Hex Tunnel sees you navigating through a series of psychedelic tunnels, all whilst listening to a surprisingly good soundtrack and carefully avoiding any obstacles in your way. You don’t control the speed you move at, but instead just use your head to control basic movement as you attempt to weave your way through and reach the end. It’s very, very basic, and the game is easy enough to get to grips with immediately.
Realistically speaking, Hex Tunnel isn’t a particularly good game. There’s no real depth to it, and it’d probably fall more in line with being an experience more than an actual game. Despite this, I found that I actually got a bit addicted to it – the simplicity of just moving your head to navigate tunnels actually appealed to me, so it was easy to switch off just get lost in it all.
However, it won’t be long until some of the annoyances really kick in. For example, if you hit an object in the game you go straight back to the main menu – there are no extra lives or quick restarts, but a reboot back to the start of the game. In fairness, the loading times aren’t bad so it’s not hard to get back in, but it’s still an inconvenience.
It doesn’t help that the movements of the obstacles you avoid in the game are so sporadic though. You can keep an eye of the obstacles ahead of you and sometimes they’ll follow a specific pattern, but then as you get closer you’ll notice that they also move in a completely unpredictable manner that’s hard to avoid.
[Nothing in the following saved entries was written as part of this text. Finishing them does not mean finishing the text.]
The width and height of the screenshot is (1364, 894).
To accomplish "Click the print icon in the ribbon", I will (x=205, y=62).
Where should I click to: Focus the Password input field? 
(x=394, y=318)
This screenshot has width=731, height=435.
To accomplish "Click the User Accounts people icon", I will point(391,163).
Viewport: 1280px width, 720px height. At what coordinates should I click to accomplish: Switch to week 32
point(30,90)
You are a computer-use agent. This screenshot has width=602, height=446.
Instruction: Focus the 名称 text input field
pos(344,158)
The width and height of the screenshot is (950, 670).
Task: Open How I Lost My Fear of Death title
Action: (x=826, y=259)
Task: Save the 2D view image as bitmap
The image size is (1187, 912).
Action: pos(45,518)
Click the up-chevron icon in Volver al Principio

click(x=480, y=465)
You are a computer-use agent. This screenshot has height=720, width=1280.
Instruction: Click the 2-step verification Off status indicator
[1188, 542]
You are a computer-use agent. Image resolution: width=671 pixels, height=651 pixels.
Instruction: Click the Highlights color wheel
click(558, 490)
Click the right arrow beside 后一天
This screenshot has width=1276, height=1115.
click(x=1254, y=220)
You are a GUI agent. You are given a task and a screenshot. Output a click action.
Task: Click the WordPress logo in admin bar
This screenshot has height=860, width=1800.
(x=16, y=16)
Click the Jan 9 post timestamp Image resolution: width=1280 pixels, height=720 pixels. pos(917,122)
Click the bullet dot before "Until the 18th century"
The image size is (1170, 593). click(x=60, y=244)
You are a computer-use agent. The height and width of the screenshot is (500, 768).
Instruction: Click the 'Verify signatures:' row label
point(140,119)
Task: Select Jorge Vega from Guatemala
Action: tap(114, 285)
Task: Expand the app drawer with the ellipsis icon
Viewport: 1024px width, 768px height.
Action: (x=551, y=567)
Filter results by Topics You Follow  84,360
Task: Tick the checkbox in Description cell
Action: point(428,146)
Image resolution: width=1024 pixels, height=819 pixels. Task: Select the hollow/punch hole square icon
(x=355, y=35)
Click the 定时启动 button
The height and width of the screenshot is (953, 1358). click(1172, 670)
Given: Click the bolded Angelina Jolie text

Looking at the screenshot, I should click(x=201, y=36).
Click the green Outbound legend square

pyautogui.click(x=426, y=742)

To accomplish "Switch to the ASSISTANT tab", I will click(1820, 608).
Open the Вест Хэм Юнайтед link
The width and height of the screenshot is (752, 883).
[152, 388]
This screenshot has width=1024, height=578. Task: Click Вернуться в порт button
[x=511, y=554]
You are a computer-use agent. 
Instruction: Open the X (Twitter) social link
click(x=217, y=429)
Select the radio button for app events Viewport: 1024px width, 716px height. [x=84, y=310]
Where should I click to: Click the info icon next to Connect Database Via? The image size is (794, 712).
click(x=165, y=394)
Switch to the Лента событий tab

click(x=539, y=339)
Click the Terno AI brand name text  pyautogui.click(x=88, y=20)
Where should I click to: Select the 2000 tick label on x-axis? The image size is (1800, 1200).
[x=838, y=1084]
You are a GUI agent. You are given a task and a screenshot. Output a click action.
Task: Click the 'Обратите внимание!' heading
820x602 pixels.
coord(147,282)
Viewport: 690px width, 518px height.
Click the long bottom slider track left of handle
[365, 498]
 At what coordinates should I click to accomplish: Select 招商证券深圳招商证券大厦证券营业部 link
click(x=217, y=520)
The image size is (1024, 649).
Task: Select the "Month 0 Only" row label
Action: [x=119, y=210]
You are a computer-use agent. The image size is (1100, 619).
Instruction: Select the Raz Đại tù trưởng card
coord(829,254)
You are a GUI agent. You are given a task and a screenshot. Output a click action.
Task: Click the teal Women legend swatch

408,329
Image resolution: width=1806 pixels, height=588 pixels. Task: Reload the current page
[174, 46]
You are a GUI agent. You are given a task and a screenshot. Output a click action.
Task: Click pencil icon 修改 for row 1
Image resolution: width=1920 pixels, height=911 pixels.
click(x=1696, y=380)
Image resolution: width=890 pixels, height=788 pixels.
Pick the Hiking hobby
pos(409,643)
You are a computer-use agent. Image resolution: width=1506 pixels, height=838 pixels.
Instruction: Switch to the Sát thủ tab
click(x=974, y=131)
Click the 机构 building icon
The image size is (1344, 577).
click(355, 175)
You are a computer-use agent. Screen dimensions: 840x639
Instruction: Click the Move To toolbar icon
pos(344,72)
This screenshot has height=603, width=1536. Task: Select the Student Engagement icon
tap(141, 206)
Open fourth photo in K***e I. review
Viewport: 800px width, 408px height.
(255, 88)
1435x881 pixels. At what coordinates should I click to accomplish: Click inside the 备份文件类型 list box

The player’s movement in the game isn’t exactly the most flexible either, so it’s not like you can make quick jolting turns to get out of the way. As mentioned, the game could feel pretty addictive at times, but when the random nature of the obstacle movement feels like it’s working against you, it’s a little difficult to motivate yourself to keep playing.
At least there’s a good selection of levels to play across though, with each based upon different elements such as fire, water and air. Typically, this mainly changes up the colour scheme, but you’ll at least notice some different obstacles in there too. There are also different game modes to play across, though it’s never fully explained what they each offer – they utilise the same levels though, so it’s probably easier to stick to the standard arcade mode and actually be able to pick what level you want to play.
On a visual basis, Hex Tunnel isn’t the prettiest of PlayStation VR titles you’re going to play. Whilst there’s plenty of bright colours and weird shapes to be seenn, the textures themselves feel incredibly basic and like they’ve come straight from the PSOne era. Not only that, but there’s this strange blur in the game that distorts your view of objects around you. Like other areas of the game, it’s an example of Hex Tunnel being a low-budget release.
At least the music is actually pretty slick though, with plenty of techno and dance tunes to listen to as you go through each tunnel. Whilst I wouldn’t say I’m necessarily a fan of the genre, the cool beats were catchy and certainly added a nice touch to proceedings.